Here's an example of pathology slides stained with antibodies to indicate the presence of specific proteins:

Pathologists are trained to recognize normal tissues as well as abnormal, and to classify the abnormal tissues appropriately. In my case, since the tongue is a muscle the normal cells should be long and smooth and all lined up in the same direction (think "muscle fibers"). Cancer tends to be chaotic: mixed up wrong shapes, disorganized structure, etc. The amazing thing to me is that pathologists can make these evaluations for any cell type in the body: kidney, skin, lung, spleen - you name it.

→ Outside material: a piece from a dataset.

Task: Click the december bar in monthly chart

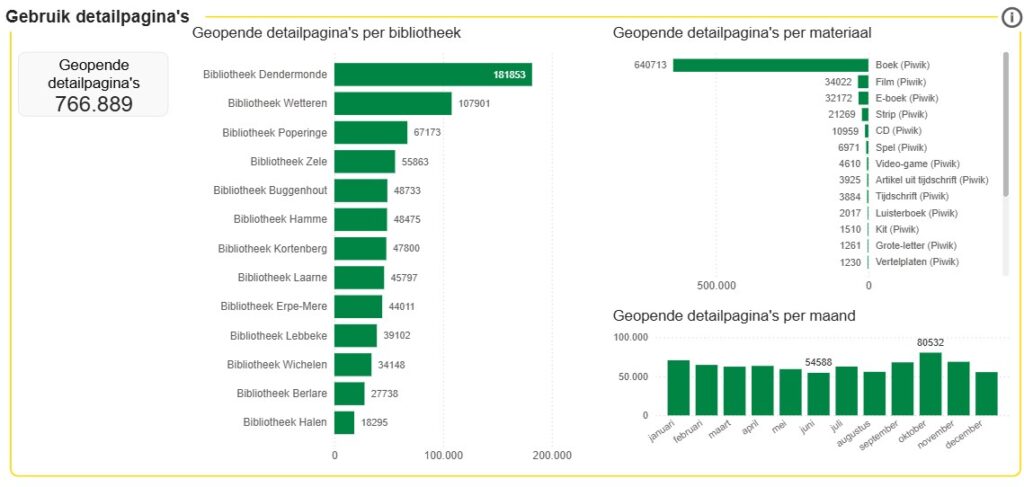Action: tap(986, 393)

Lumpy the Lymph Node, if normal, would contain cells that are part of the structure of the node itself, plus immune system cells that transact business in the lymph nodes: T cells, B cells, dendrocytes, etc. Since mine is swollen, it probably contains either way too many of the cells that would normally be there, or cells that shouldn't be there, or both. The pathologist will quantify and classify the cells that are aspirated and diagnose what is ailing Lumpy.

We will anxiously await the pathology report after the biopsy. It will take at least a couple of days. Everything hinges on that report as it will confirm the preliminary diagnosis of malignancy, identify the specific type of cancer and ultimately determine many aspects of the treatment that is in store for me as well as my prognosis.

I think most people know what prognosis means, but just in case let's go back to Greek: pro, meaning "before" and gnosis, "to know". So, "knowing beforehand". In cancer it means "are you going to live", and if not, "how long do you have". It's a prediction, so obviously it's not exact. But there is a lot of treatment history to go by so a cancer prognosis is based on statistical analysis of outcomes of prior cases of the same type.

Given all that is riding on the pathology report, the wait for it is going to feel long.